O Iraque acusou ontem o chefe da Comissão Especial da ONU encarregada do Desarmamento iraquiano (UNSCOM), o australiano Richard Butler, de parcialidade e declarou que a visita que ele realizará na próxima semana a Bagdá está ‘‘condenada ao fracasso’’.
‘‘Butler adota uma atitude política tendenciosa, e se colocou nas fileiras do inimigo do Iraque’’, afirmou o jornal oficial Al Saura.
Butler visitará Bagdá de 12 a 16 de dezembro para tentar persuadir o governo iraquiano a permitir a busca de armas proibidas nos palácios presidenciais.
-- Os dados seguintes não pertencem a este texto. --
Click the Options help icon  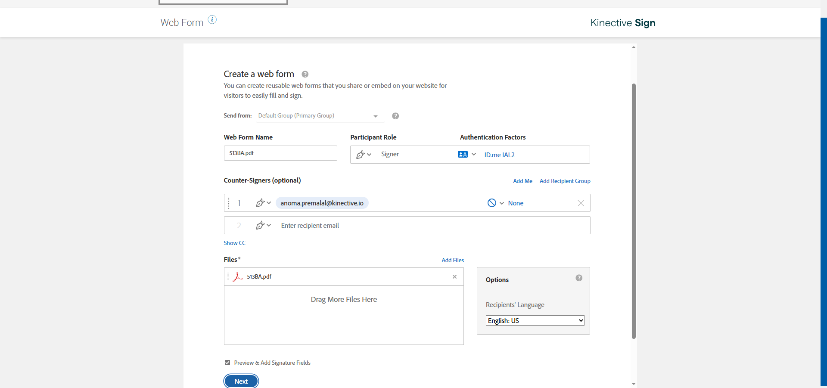tap(579, 278)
O Iraque, por sua vez, fez saber que está esperando por um calendário para por fim à questão do armamento proibido.
Em carta enviada ao chefe da UNSCOM, o vice-primeiro-ministro iraquiano Tarek Aziz ignorou a proposta de Butler em discutir prioritariamente o acesso às instalações presidenciais.
Aziz considerou que nas discussões deve ser tratado o fechamento do expediente dos mísseis, a fixação de uma data limite para fechar o expediente das armas químicas e os mecanismos que permitam fechar o expediente biológico.
O jornal Al Saura escreveu que Butler ‘‘demonstra parcialidade flagrante em relação aos anglo-saxões, americanos e britânicos, e não é neutro ou objetivo’’. ‘‘Isso nos autoriza a questionar se ele tem capacidade necessária para cumprir uma missão que deve ser técnica e objetiva’’.
Entretanto, a UNSCOM continuou ontem sem obstáculos com suas inspeções no Iraque, pelo décimo terceiro dia consecutivo, indicou um funcionário iraquiano.
Nove equipes inspecionaram 16 locais, entre eles oito que não estão submetidos à supervisão da ONU, declarou o general Hussam Mohammad Amin, diretor do organismo de supervisão nacional, o comitê iraquiano da UNSCOM.
Outra equipe sobrevoou vários locais de helicóptero, segundo informações divulgadas pelo responsável iraquiano, citado pela agência oficial INA.